All Originals Will Be Destroyed comes from a series of discussions on systems and economies. Lonesomeness, art and poetry ́s current situation and crises, their apparent distance, and their masked need for each other.
The show brings together twelve artists generally working with the written word as their main trade and their take on different concerns and worries. The work is for sale for whoever wants to pay its price. Any other excuses or explanations for this experiment are unnecessary.
Possible results: “nothing or nearly art.” Each economy’s most orthodox militant’s indignation and shock (poetry is not for sale and it is now)! Apart from the mere exercise the results do not concern us participants (positive bureaucracy: happy –transfers– procedures).
What is the highest materiality a poem can reach and still be a poem? Poetry and currency: Sor Juana on the two-hundred peso bill, Nezahualcóyotl on the 100, Octavio Paz on the 20 peso coin: it’s not a terrible valuation.
It’s true, time is money as with money anyone can buy time. Time to write, time to do whatever no one pays you to do, time to waste time, time to enjoy.
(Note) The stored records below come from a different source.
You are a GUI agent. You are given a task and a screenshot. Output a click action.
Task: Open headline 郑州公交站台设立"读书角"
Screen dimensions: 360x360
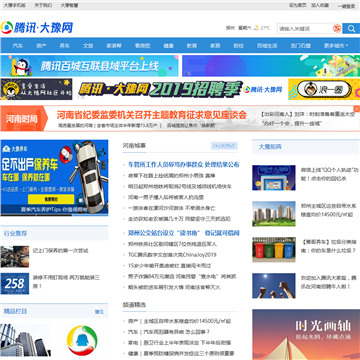click(184, 233)
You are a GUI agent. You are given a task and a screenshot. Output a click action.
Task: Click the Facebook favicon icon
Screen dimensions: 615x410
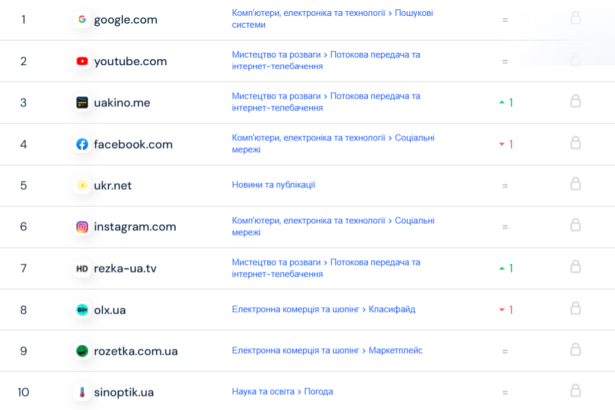pos(82,144)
Bohemian poverty seems ever more impossible: no more credit at the corner shop. There is no shop next door. There’s an Oxxo. And a gallery: no credit there either and according to the new fiscal reform liable to money laundering.
What I mean to say is, when you, the hypocrite reader, my brother, my fellow man, desire to buy any one of these maybe poems, or works, or pieces, you, an individual or legal entity, have to present a series of requirements to the anti-money laundering portal as you are dealing with a business susceptible to money laundering. Specifically: a corporate charter, proof of address and legal representative’s ID (please refer to Enrique González Martínez for advice on any of these issues at no extra cost).
To sum things up we’re dealing with commerce. Understanding it as the exchange of different capitals: not welfarism not heroism, more of a transaction: “Your tongue’s gold for my tongue’s gold,” as commented Arreola on translation. A market or a place for gathering, the give and take, the bargaining, a dialogue. Because nothing or no one is self-reliant. Poetry and art, art and poetry. Juan Rulfo said, “Either we are saved together or we drown separately.” The enemy lies somewhere else.